TRY IT: Every entry below is to be copied exactly, apart from any picture it holds.

Saved data entries:
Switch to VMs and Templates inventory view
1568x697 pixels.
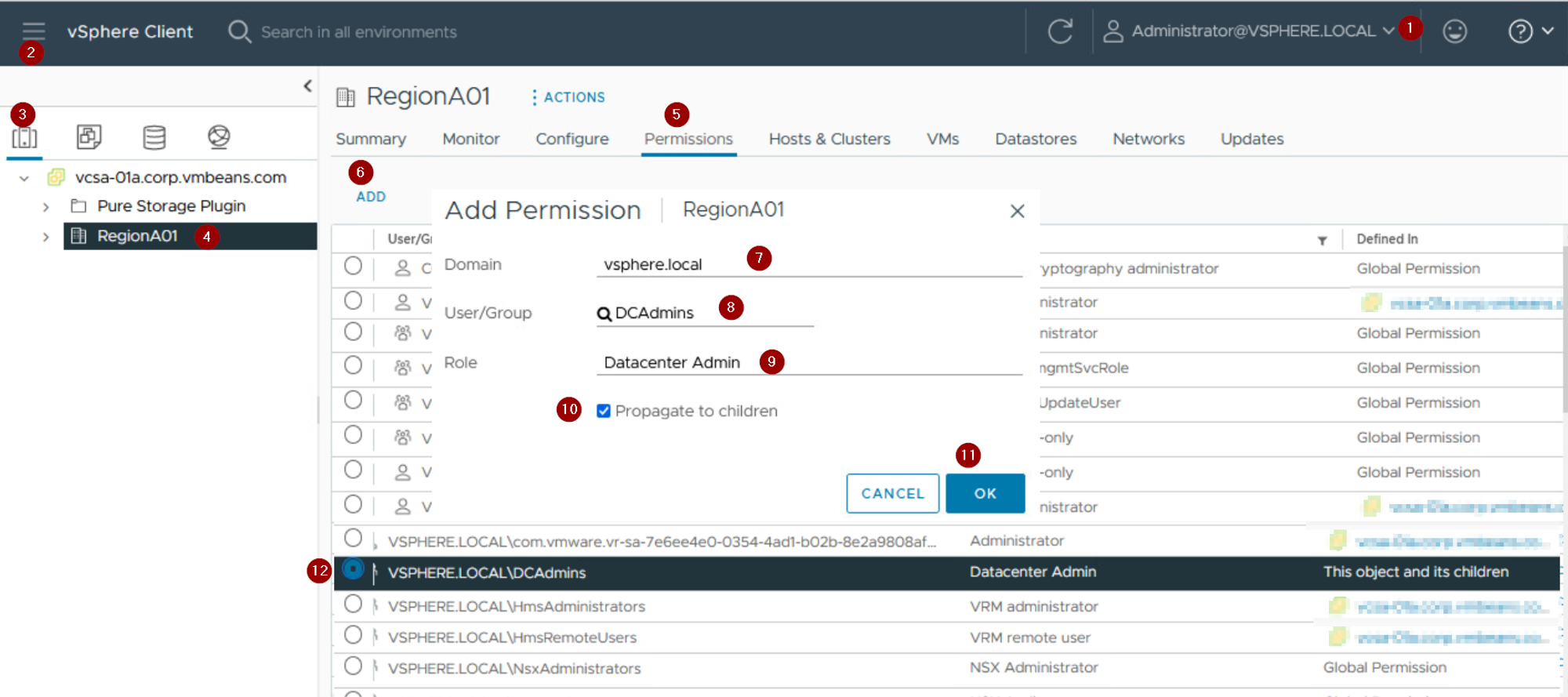(89, 137)

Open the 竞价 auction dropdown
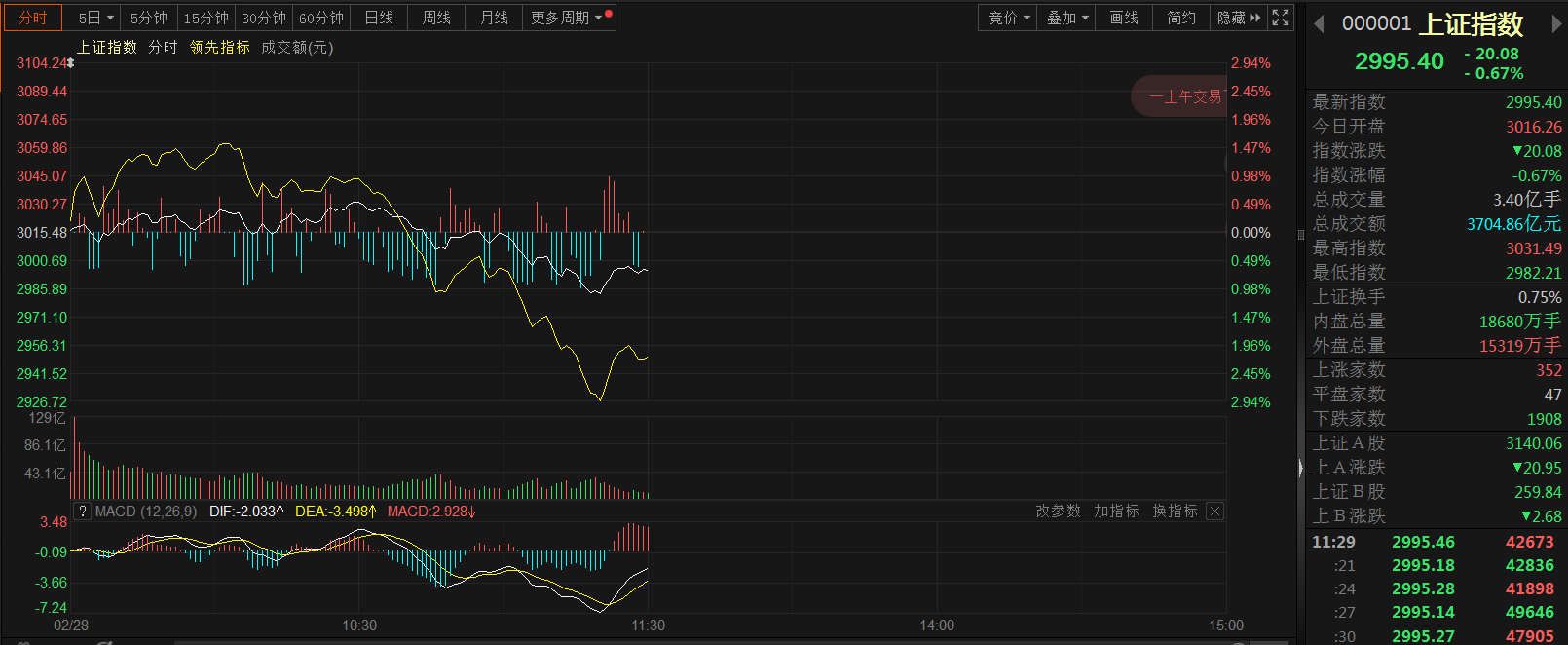point(1008,18)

FINAL ANSWER:
Switch to VMs and Templates inventory view
1568x697 pixels.
(89, 137)

Open the 竞价 auction dropdown
point(1008,18)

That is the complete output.